By contrast, progesterone and/or its downstream metabolite allopregnanolone, seem to dampen addictive behaviors. Interestingly, allopregnanolone is an agonist at (meaning it activates) the GABA receptor in the brain, and through that mechanism, it may have a calming effect that could be protective against severe withdrawal and relapse vulnerability.

During the luteal phase of the menstrual cycle—the week or so that precedes menses—and post-partum, progesterone levels are dropping which physiologically mimics alcohol withdrawal and may fuel more use. During high progesterone states, by contrast, use, craving, and relapse risk are dampened.

Treatment implications

Since estrogen seems to fuel addiction via its effects on the dopamine system, and since higher progesterone may be protective, is there a way to use hormone therapy as a component of substance use disorder treatment in women?

In animal studies, blocking estrogen with tamoxifen slows the onset of addiction and the severity of addictive behaviors. Furthermore, administering allopregnanolone or progesterone protects against the development and expression of all kinds of addictive behaviors and relapse.

Crazily enough, there is very little definitive human research on the topic. Probably the strongest clinical data comes from two recent studies in post-partum women, where researchers found that progesterone administered for two to three months at doses of 25-200 mg twice daily reduced cocaine use and relapse, and nicotine relapse, with few side effects reported. However, whether progesterone might be effective for women who are not post-partum, or for the subgroups of women that experience peri-ovulatory or pre-menstrual cravings, has also not been well-studied in extended (weeks-long) clinical trials as of yet, and should be.

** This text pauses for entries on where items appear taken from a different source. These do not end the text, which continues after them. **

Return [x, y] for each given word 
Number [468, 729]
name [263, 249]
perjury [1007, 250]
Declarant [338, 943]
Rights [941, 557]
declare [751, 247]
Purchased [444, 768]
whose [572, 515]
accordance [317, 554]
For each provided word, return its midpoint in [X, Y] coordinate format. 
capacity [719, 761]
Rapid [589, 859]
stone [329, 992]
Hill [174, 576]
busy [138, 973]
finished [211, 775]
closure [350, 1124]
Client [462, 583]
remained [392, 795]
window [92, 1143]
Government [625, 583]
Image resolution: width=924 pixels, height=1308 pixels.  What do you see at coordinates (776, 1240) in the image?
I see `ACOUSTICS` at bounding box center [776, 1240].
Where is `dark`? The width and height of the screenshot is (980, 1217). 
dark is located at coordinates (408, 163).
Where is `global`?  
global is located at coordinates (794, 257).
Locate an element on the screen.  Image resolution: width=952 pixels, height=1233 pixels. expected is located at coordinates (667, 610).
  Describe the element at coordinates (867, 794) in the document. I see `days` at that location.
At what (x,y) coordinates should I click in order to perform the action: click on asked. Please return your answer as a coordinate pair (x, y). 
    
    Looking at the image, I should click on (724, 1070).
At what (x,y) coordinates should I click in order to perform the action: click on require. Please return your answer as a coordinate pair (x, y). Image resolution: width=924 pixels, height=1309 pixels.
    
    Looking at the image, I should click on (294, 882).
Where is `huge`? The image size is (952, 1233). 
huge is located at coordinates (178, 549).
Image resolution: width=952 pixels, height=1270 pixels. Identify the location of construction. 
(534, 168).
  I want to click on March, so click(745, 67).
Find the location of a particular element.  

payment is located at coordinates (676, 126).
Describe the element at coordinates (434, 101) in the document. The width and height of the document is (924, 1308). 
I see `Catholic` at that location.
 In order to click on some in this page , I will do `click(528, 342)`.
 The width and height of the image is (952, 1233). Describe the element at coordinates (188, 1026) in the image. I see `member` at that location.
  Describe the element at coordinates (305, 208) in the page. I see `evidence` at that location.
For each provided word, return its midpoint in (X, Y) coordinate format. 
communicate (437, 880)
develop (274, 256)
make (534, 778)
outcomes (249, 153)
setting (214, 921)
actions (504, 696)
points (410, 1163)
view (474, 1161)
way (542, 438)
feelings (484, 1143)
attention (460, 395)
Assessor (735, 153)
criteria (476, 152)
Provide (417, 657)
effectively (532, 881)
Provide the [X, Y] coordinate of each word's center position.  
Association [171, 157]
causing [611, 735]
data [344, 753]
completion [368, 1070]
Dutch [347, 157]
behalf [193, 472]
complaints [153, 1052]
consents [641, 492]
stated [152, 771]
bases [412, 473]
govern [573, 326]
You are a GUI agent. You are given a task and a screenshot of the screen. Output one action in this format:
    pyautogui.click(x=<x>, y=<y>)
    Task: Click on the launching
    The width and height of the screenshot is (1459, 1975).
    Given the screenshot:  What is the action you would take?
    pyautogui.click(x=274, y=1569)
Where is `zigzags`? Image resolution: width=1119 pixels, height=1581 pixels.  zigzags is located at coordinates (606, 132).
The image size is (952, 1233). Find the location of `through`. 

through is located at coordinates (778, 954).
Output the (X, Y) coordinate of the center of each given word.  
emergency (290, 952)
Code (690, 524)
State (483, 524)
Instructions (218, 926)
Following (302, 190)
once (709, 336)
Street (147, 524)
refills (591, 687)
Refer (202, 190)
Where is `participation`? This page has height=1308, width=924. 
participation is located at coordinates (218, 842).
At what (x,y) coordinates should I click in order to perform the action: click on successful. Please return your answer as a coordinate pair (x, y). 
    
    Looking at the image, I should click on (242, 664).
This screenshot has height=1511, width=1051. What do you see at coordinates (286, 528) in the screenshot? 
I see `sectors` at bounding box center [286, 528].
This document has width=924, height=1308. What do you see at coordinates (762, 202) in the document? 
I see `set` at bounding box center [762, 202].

In the meantime, considering some of the treatments for premenstrual dysphoric disorder (PMDD) might help women with SUD who report intense mood and craving fluctuations across the cycle. Stabilizing the hormone levels might be key for these women. These treatments include oral contraceptives which stabilize the estrogen fluctuations and reduce the extent of the precipitous drop in progesterone after ovulation and before menses. Selective serotonin reuptake inhibitors (SSRI) are often used to treat the mood symptoms in PMDD (given sometimes just during the two weeks before menses) or post-partum depression, too, and could be of use in women with SUD and PMDD or even just in women with relapse sensitivity during particular phases of their cycle.

However, unlike in SUD, in PMDD models, allopregnanolone is believed to cause, not protect against, symptoms. So, clearly, what works in SUD may not end up working in PMDD and vice versa. More research is needed.


Progesterone and estrogen play a role in addictive behavior, and studies to determine how hormones might be used in treatment to support women in early recovery are needed. In the meantime, for women who seem especially sensitive to fluctuations in hormone levels, collaborating with primary care providers about the initiation of birth control or other forms of hormone replacement, and having a low threshold for trying an SSRI in women, might be helpful.